A newly built simulation center was dedicated to screening frontline staff. It was chosen because of its proximity to the main site hospital and easy access to staff. It is well set up to accommodate symptomatic and asymptomatic staff in two separate areas. They had a dedicated infection control team responsible for filling the screening questionnaires and recording the vital signs. An infection control physician reviews you before having a nasopharyngeal swap taken. An advice sheet is provided, and you are advised to selfisolate until you receive a call from the infection control team with the swap results, which is often within 24-hours. If the swap results are negative, you continue to get a daily-automated call from the MOH asking you if you have developed any symptoms and directing you to their 24-hour COVID-19 helpline.

MNGHA launched a 24-hour call center dedicated to employees and their dependents to answer all questions and consultations related to COVID-19. A team consisting of Emergency Medicine consultants, infection control specialist and patient relations officers in addition to Emergency Medical Services and communication staff, are all liaising together to answer enquiries. This is to provide comfort to all MNGHA staff and their dependents, and to help them stay in their homes safely. An agreement was reached with some major hypermarkets to secure faster delivery of purchased grocery and personal items on daily basis for MNGHA staff.

Conclusion

By putting societies and economies on hold, Saudi Arabia has curtailed the ability of the virus to continue to affect more lives. One of the lessons that we have learnt thus far is that the faster all cases are found, tested and isolated, the harder we make it for COVID-19 virus to spread. Implementing the above measures meant that Saudi Arabia managed to a certain extent to meet the WHO’s goal of controlling the pandemic by slowing down the transmission and reducing mortality associated with COVID-19.

All the prevention measures have translated into fewer intensive care admissions and consequently fewer fatalities. The simple anticipatory measures mentioned above meant that the health system was prepared to accommodate the severe cases and offer an efficient yet sustainable quality of care.

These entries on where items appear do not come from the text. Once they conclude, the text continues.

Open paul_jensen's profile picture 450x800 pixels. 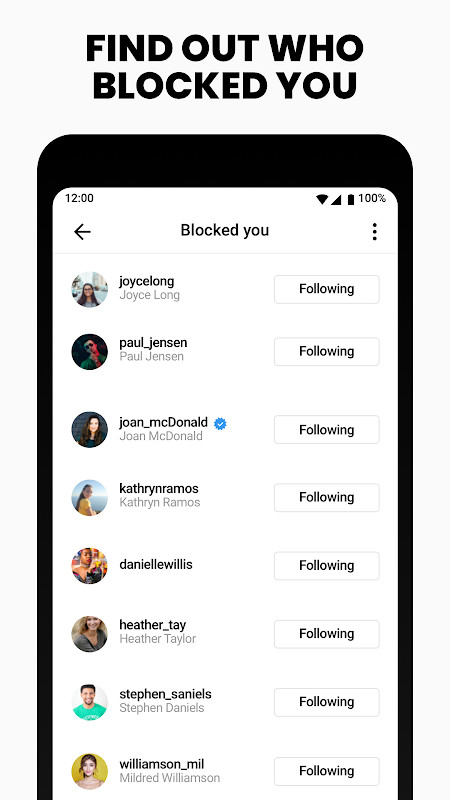coord(90,352)
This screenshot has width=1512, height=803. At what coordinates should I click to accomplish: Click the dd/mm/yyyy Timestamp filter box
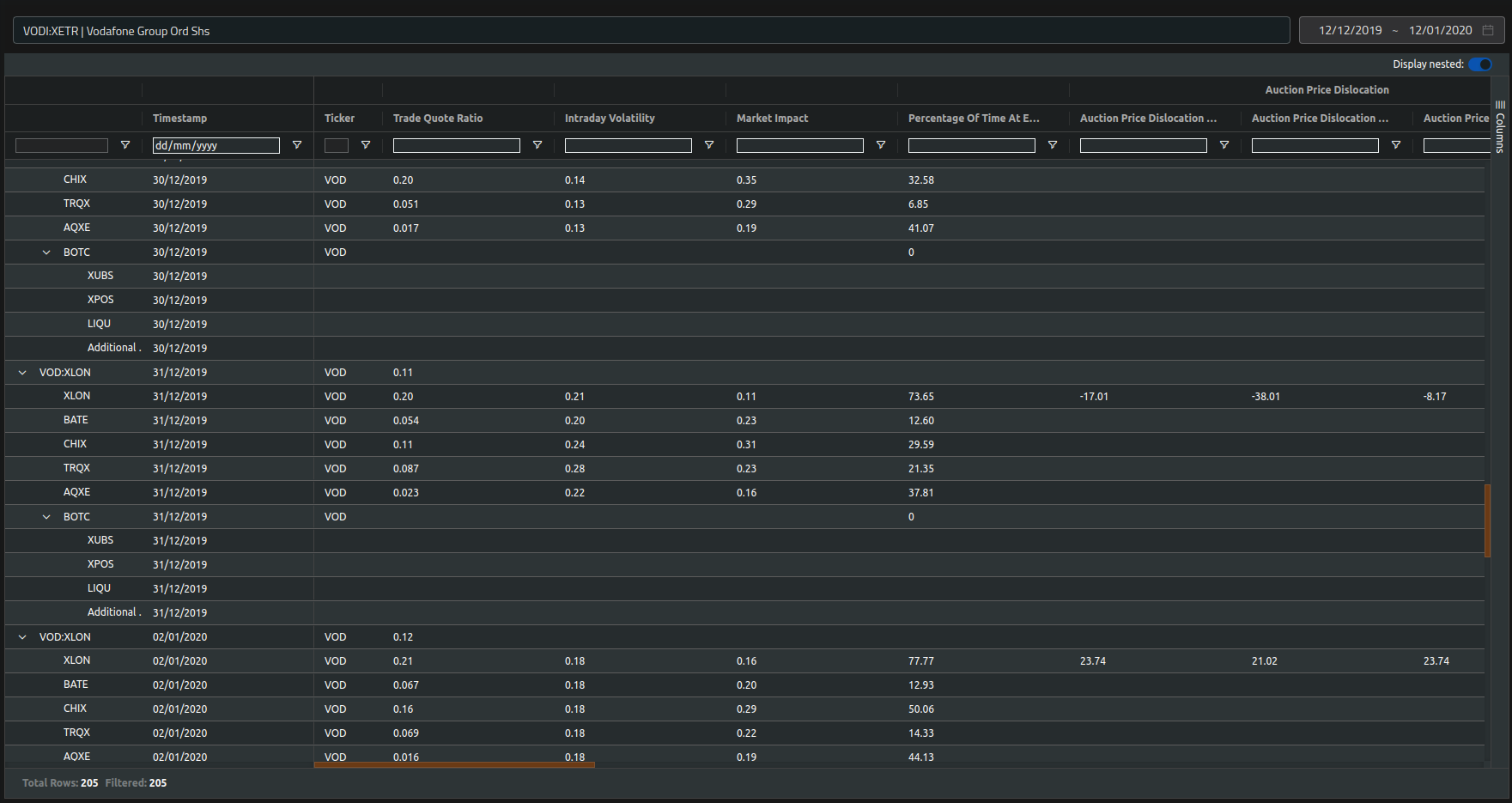[216, 145]
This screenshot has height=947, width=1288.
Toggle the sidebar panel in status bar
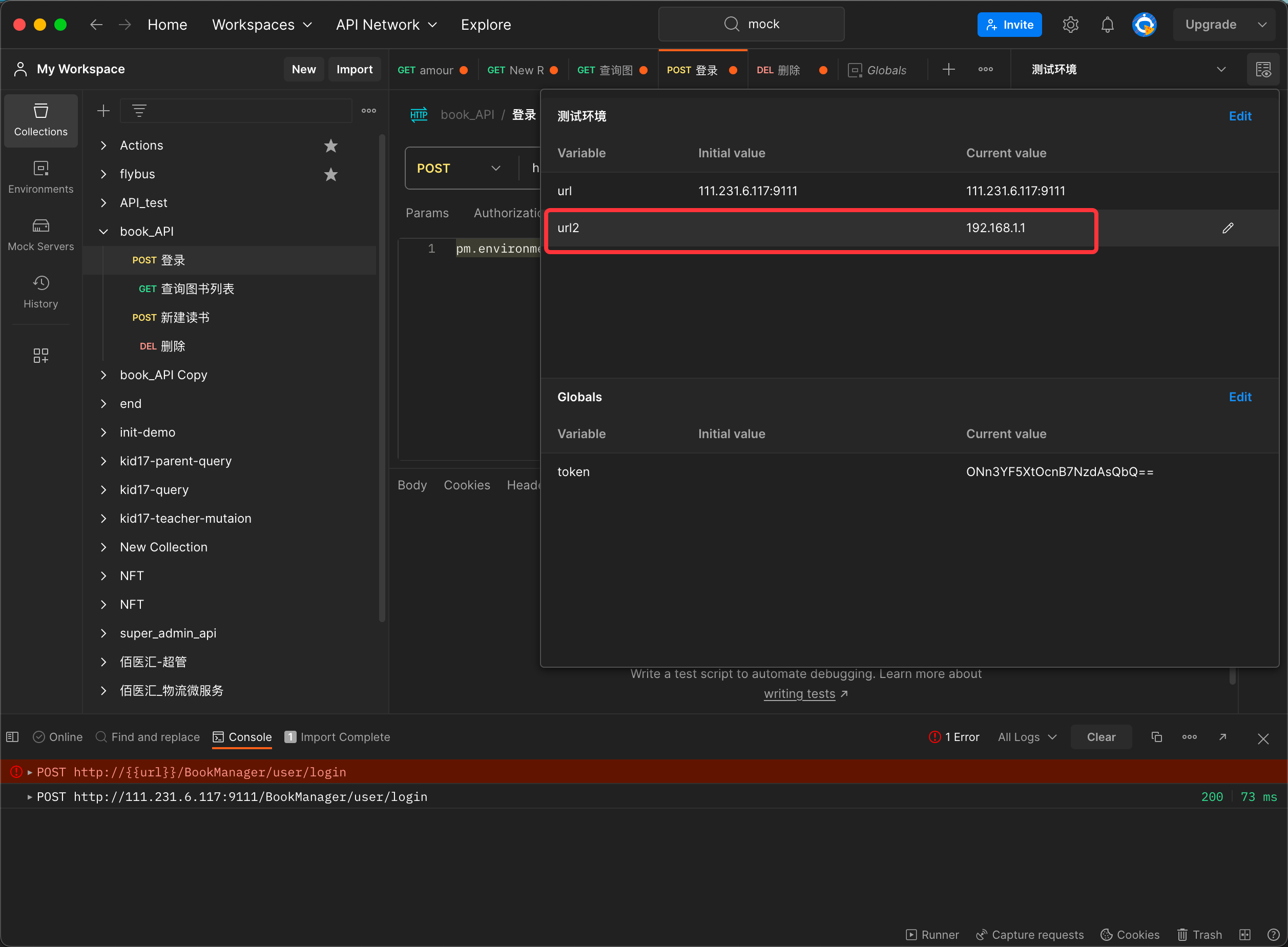click(x=13, y=737)
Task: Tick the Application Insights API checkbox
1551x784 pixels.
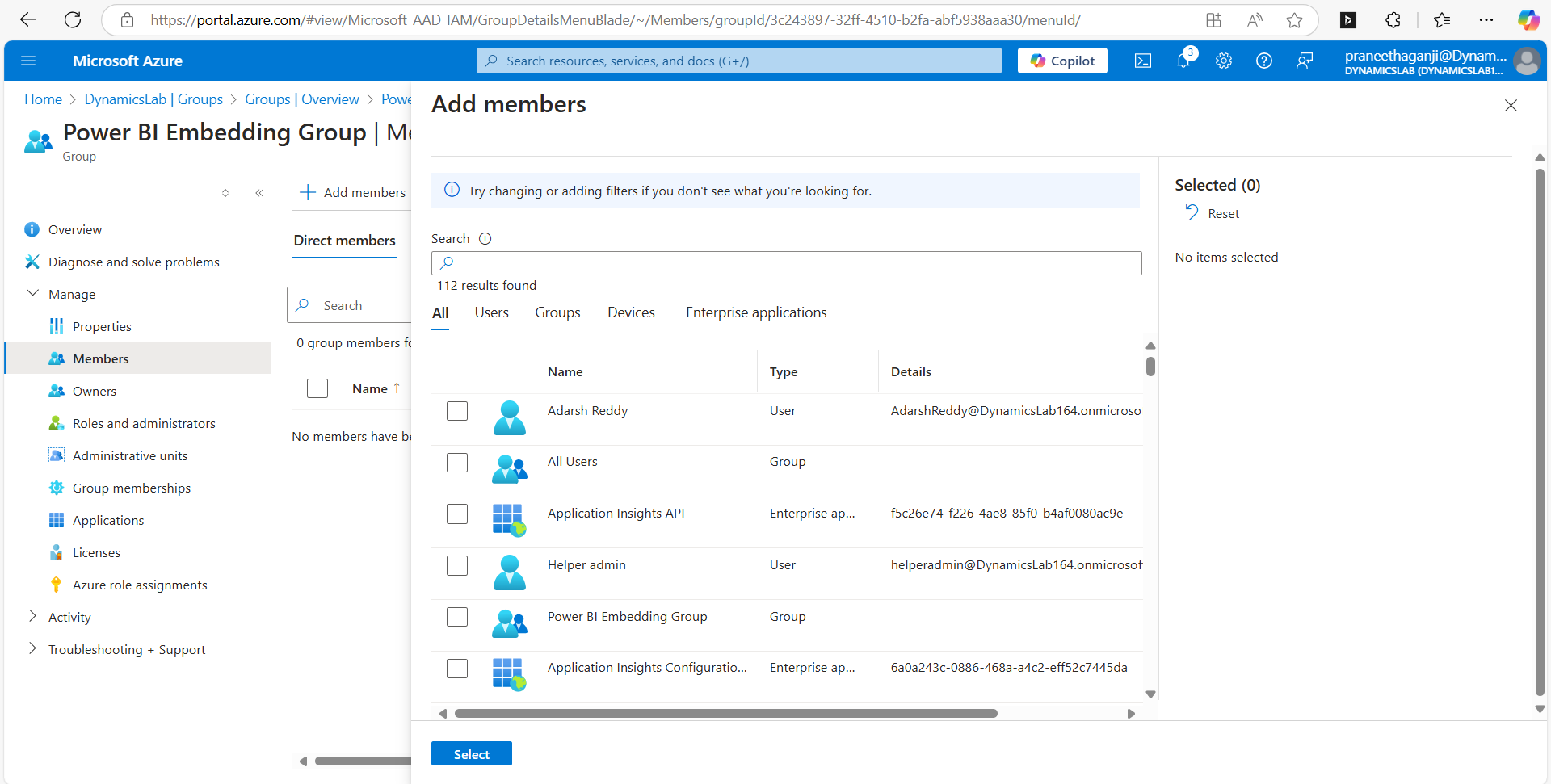Action: 457,514
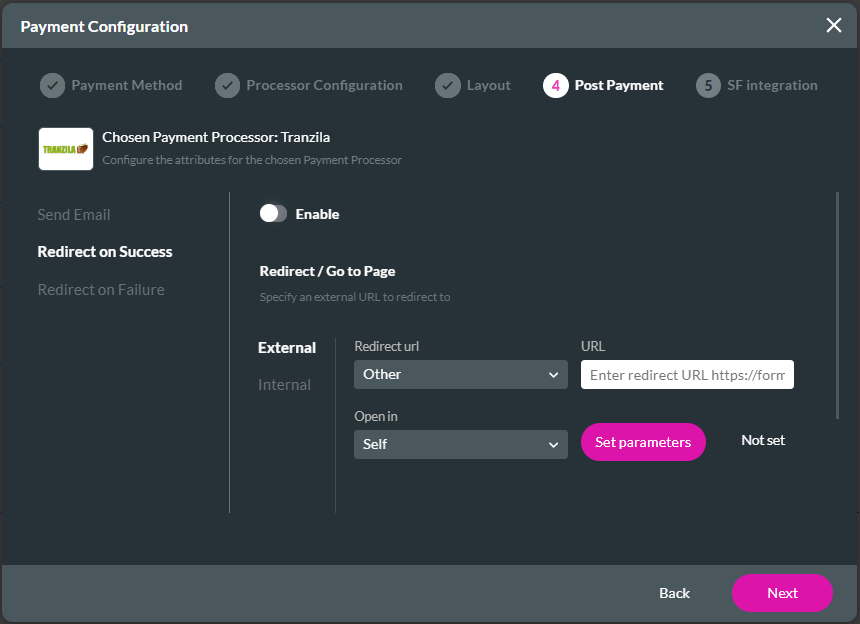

It is undoubtedly difficult balancing all the costly prevention and health provision measures against individual countries’ economy. The sooner we end this pandemic, the sooner we can return to normal safe life, which will revive the economy. As such, by applying some of the measures mentioned above, the manpower and resources can be appropriately redirected towards the current pandemic. Reducing the infection rate and saving lives should be every country’s top priority. Furthermore, looking after the healthcare provider is of paramount importance to ensuring safe and effective provision of healthcare.

Conflict of Interest

None reported.

Funding/Support

The author received no financial support for the research, authorship, and publication of this article.

Disclaimer

The opinions expressed herein reflect the views of the author and do not necessarily represent the official position of the Government of Saudi Arabia.

Acknowledgments

I would like to thank our CEO Dr Bandar Al Knawy and our department Head, Dr Fahad Alhemoudi for their continual guidance and support and for looking after their staff during this pandemic.